With regard to both of your questions, answers may be on different levels, including a) what is the evolutionary survival purpose of what is observed? and b) what are the molecular pathway events that create the result? Speaking from evolution with regard to Question #1 I can guess (only a guess) that because hematopoetic stem cells have to do with blood and the immune system, they have to do with immediate short term survival. That is why they turn over so rapidly amd maintain their numbers in their niches with aging. MSCs on the other hand have to do with renewal of bone and other slowly changing tissues and are less concerned with day-to-day survival. So, they are allowed to age and decline in numbers and contribute to overall aging along with numerous other factors. Evolution demands aging and death in virtually all organisms, so this is OK. This is a highly abstract answer and can be questioned. I do agree that looking into the epigenetic mechanisms of the polycomb proteins caould be a good place to start to answer the question in terms of the molecular biology involved.
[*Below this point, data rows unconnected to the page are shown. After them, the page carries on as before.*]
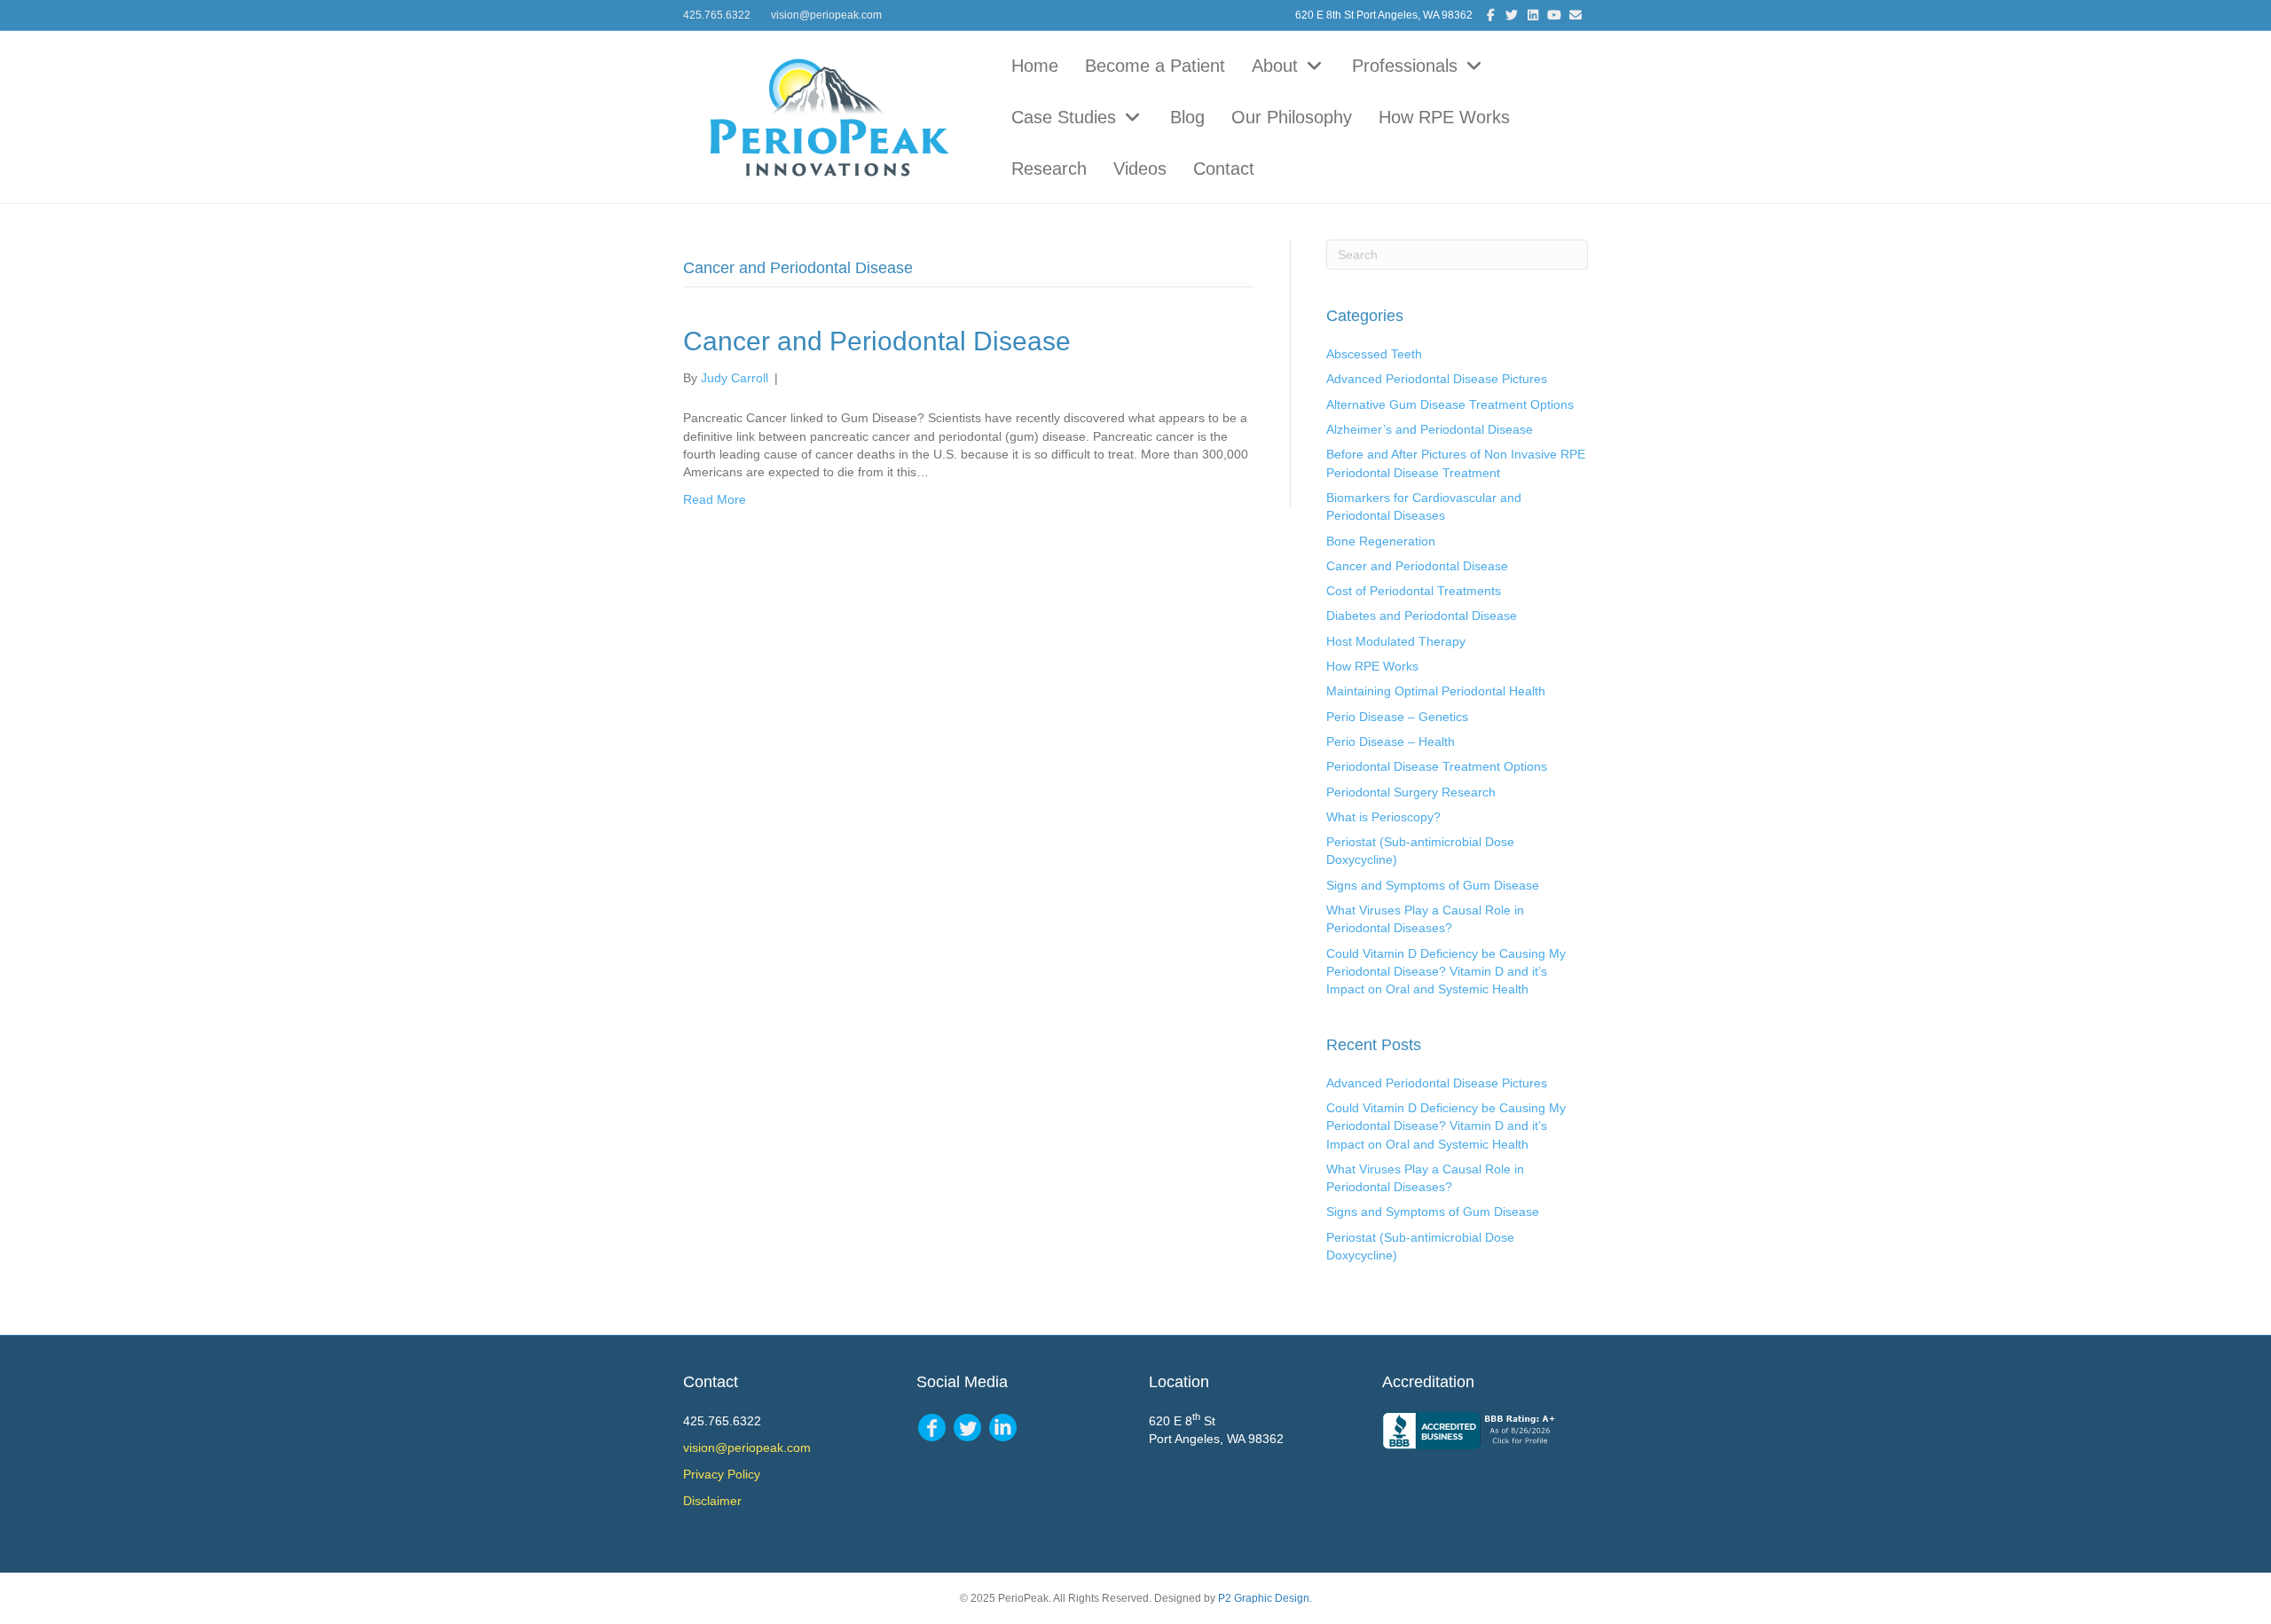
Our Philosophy (1291, 117)
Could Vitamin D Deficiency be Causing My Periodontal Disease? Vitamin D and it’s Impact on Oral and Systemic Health (1446, 971)
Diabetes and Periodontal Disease (1421, 615)
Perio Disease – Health (1390, 741)
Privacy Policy (721, 1474)
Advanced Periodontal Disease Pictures (1436, 379)
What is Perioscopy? (1383, 817)
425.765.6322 (716, 15)
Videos (1140, 168)
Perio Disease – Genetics (1397, 717)
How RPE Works (1444, 117)
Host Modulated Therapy (1396, 641)
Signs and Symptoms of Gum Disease (1432, 885)
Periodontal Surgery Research (1411, 792)
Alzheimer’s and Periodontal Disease (1429, 429)
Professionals (1407, 65)
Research (1049, 168)
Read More (714, 499)
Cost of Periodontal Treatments (1413, 591)
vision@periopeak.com (826, 15)
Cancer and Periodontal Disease (877, 341)
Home (1034, 65)
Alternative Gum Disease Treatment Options (1450, 404)
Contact (1223, 168)
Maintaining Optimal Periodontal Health (1435, 691)
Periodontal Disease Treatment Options (1436, 766)
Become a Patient (1155, 65)
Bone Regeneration (1380, 541)
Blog (1187, 117)
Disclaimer (712, 1501)
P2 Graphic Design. (1265, 1598)
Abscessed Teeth (1374, 354)
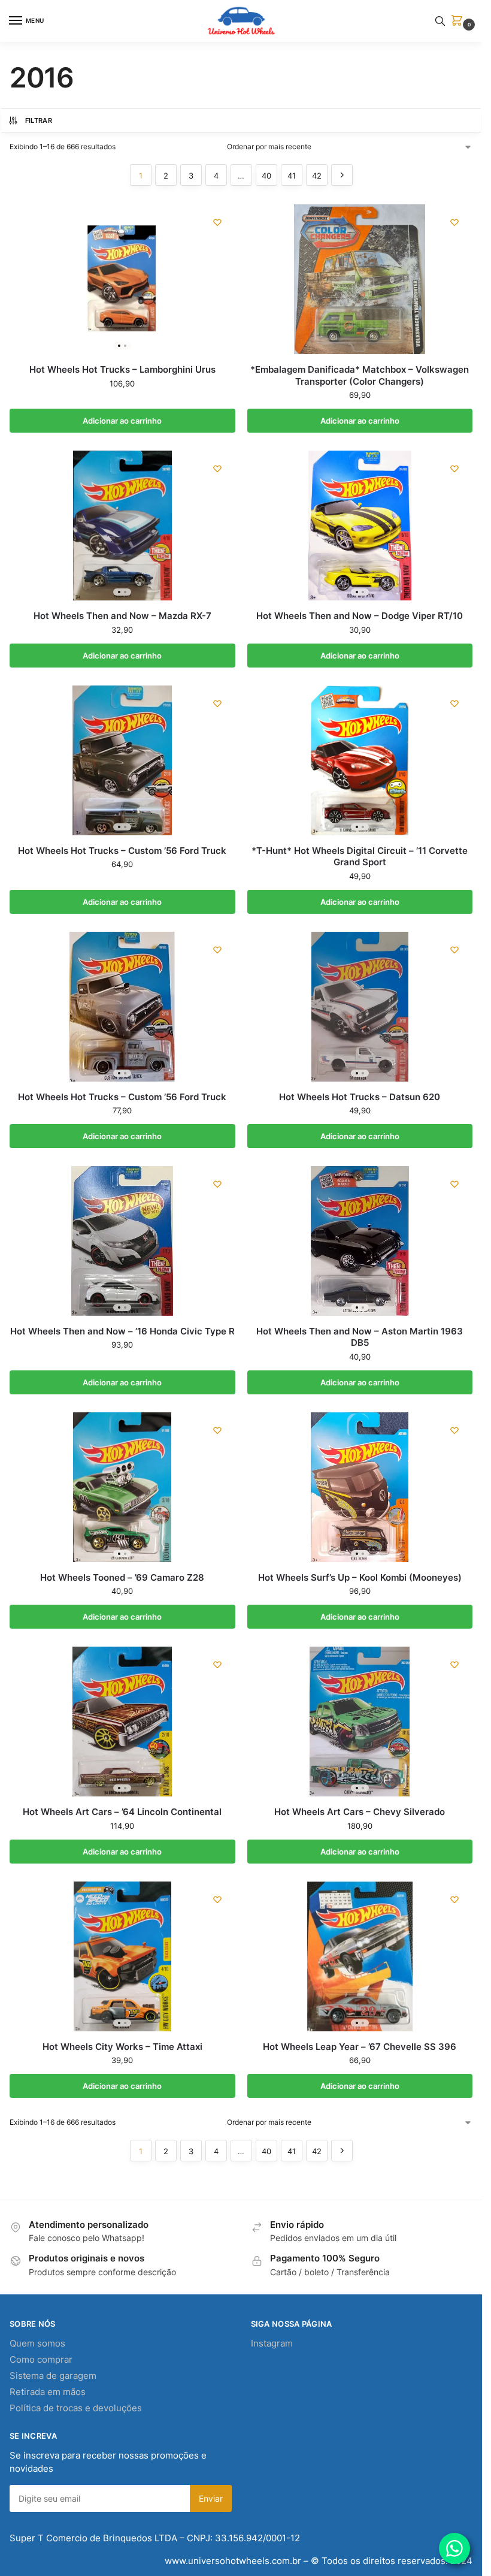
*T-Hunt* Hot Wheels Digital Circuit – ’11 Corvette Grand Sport (359, 856)
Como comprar (41, 2359)
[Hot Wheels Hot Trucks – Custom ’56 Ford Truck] (122, 760)
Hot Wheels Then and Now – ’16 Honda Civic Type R (122, 1331)
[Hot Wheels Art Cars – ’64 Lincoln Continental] (122, 1721)
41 (291, 175)
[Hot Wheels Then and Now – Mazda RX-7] (122, 525)
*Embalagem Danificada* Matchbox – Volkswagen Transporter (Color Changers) (359, 375)
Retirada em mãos (48, 2392)
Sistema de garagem (53, 2375)
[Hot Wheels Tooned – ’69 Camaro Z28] (122, 1487)
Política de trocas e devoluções (76, 2408)
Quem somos (37, 2343)
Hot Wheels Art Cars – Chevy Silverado (359, 1811)
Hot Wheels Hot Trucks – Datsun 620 (359, 1097)
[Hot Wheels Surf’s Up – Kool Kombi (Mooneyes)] (360, 1487)
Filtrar (38, 120)
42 (317, 175)
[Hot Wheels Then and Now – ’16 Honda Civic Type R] (122, 1241)
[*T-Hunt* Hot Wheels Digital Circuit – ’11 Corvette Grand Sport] (360, 760)
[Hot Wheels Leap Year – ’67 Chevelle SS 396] (360, 1956)
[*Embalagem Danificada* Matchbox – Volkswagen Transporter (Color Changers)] (360, 279)
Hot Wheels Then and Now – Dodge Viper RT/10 (359, 615)
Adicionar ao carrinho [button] (122, 420)
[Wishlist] (217, 222)
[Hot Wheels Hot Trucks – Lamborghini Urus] (122, 279)
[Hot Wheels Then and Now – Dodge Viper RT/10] (360, 525)
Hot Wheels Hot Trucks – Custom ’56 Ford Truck (122, 850)
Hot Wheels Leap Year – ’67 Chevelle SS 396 (359, 2046)
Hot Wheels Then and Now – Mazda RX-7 (122, 615)
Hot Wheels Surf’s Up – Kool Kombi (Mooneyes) (360, 1577)
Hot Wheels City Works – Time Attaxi (122, 2046)
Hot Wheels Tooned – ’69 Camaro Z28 (122, 1577)
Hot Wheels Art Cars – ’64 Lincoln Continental (122, 1811)
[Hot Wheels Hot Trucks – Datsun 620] (360, 1007)
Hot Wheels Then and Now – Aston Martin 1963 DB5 (359, 1337)
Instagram (272, 2343)
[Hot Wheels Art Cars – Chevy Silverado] (360, 1721)
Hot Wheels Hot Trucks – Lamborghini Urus (122, 369)
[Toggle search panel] (440, 21)
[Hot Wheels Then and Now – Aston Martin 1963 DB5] (360, 1241)
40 (266, 175)
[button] (459, 21)
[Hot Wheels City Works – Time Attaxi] (122, 1956)
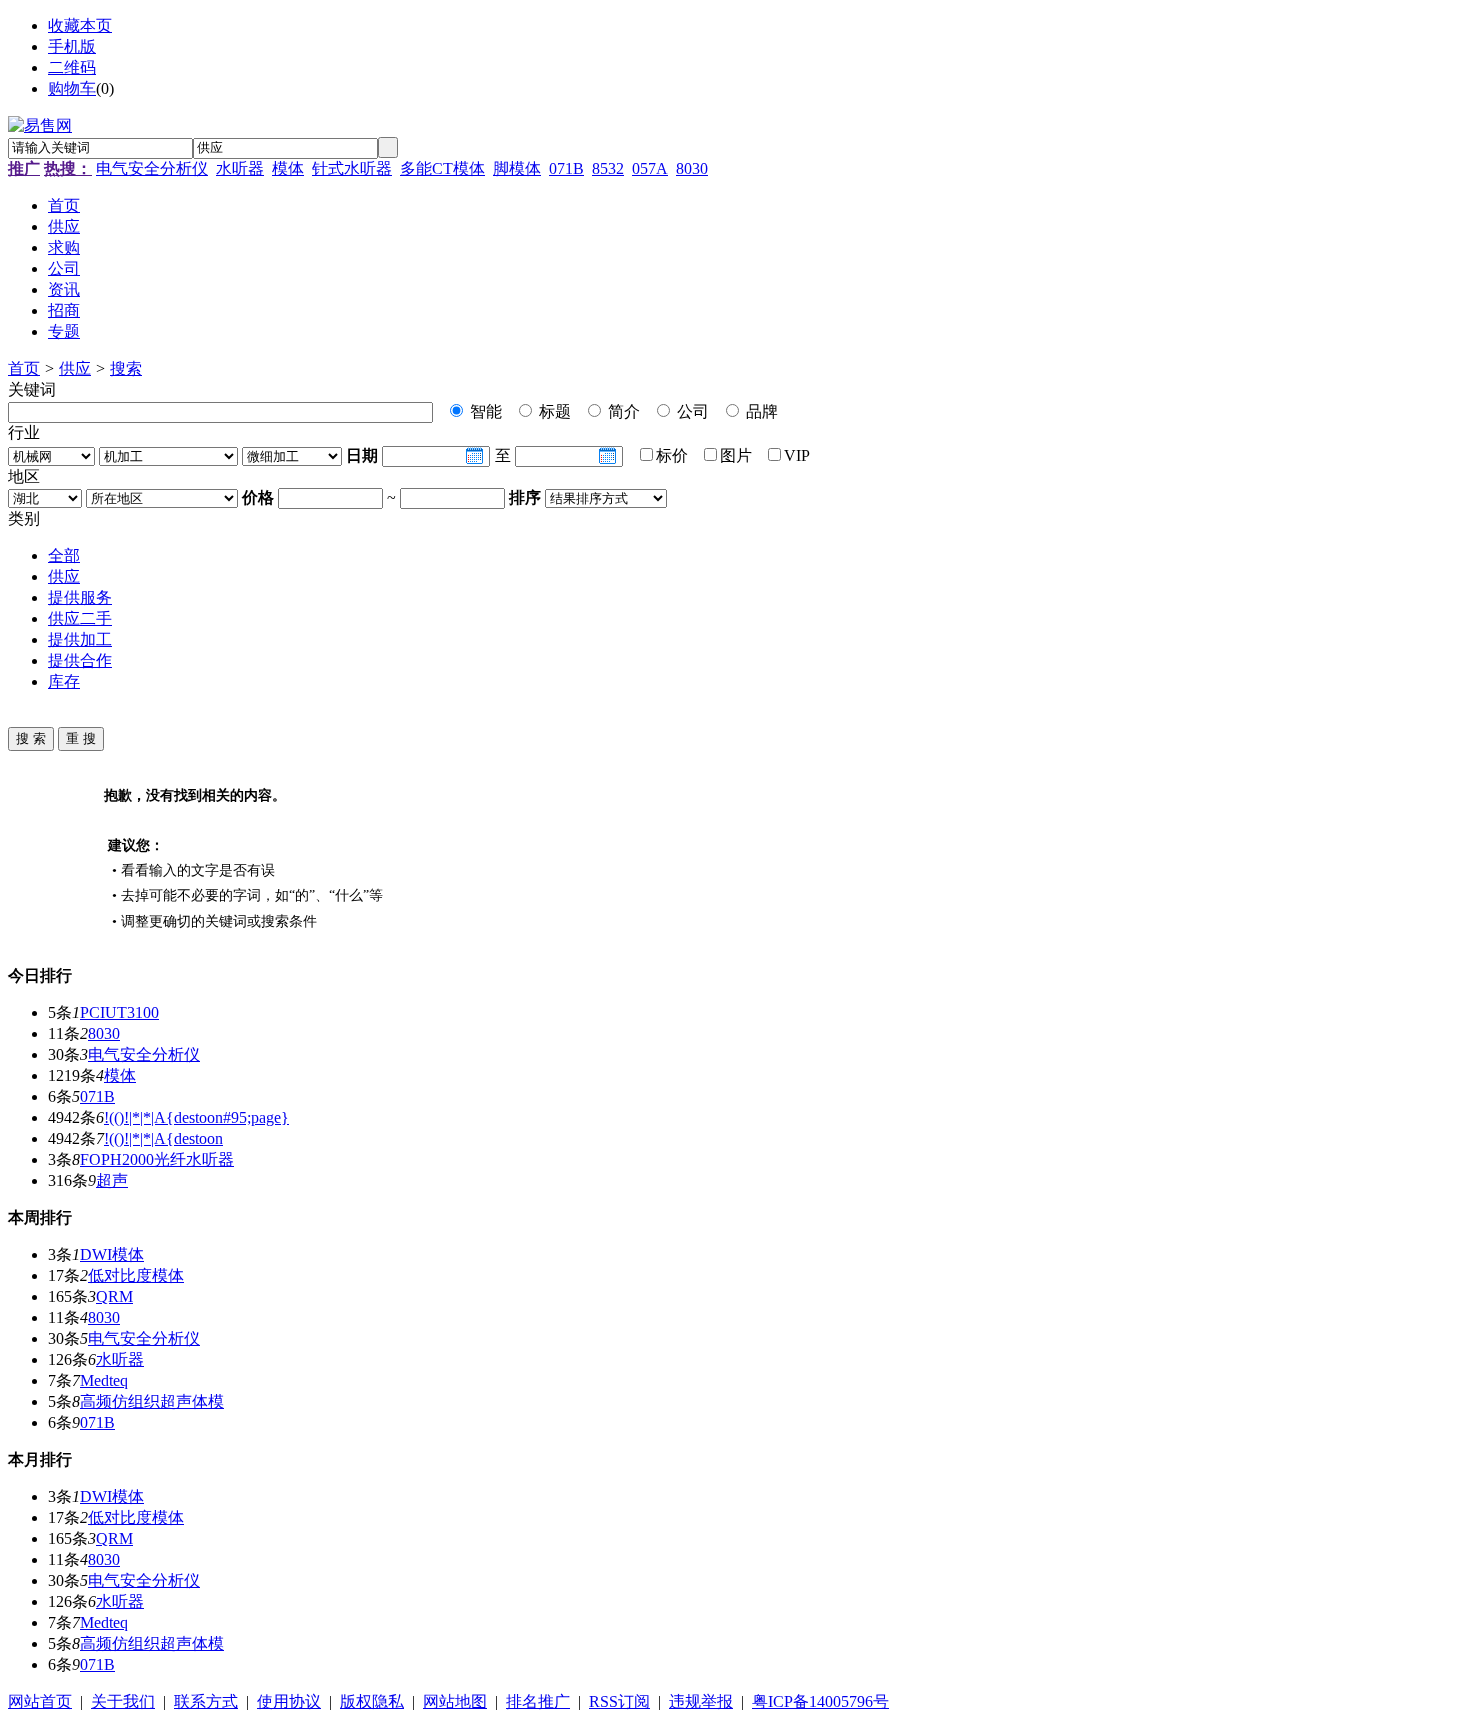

With regard to Question 2, I can now respond only more speculatively. Perhaps cell senescence is part of an evolutionary program that seems to operate in all species that specifies a maximum lifespans for each species. It is possible that as adult stem cell differentiation slows down with aging, there is associated signaling that inhibits apoptosis in target cells, the idea being that a senescent cell is better than none at all. There is probably something like an epigenetic program for each cell type that operates stochastically but largely determines the epigenetic status of cell types from birth of an organism to death. I am aware of the research that points to how clearing out senescent cells might be life extending. So, as you suggest, insterventions in aged people that upgrade expression of P53 and p21 might be developed that are to some extent life-extending. In essence, we still have very much to learn.
I do look forward to your continuing contributions to this blog.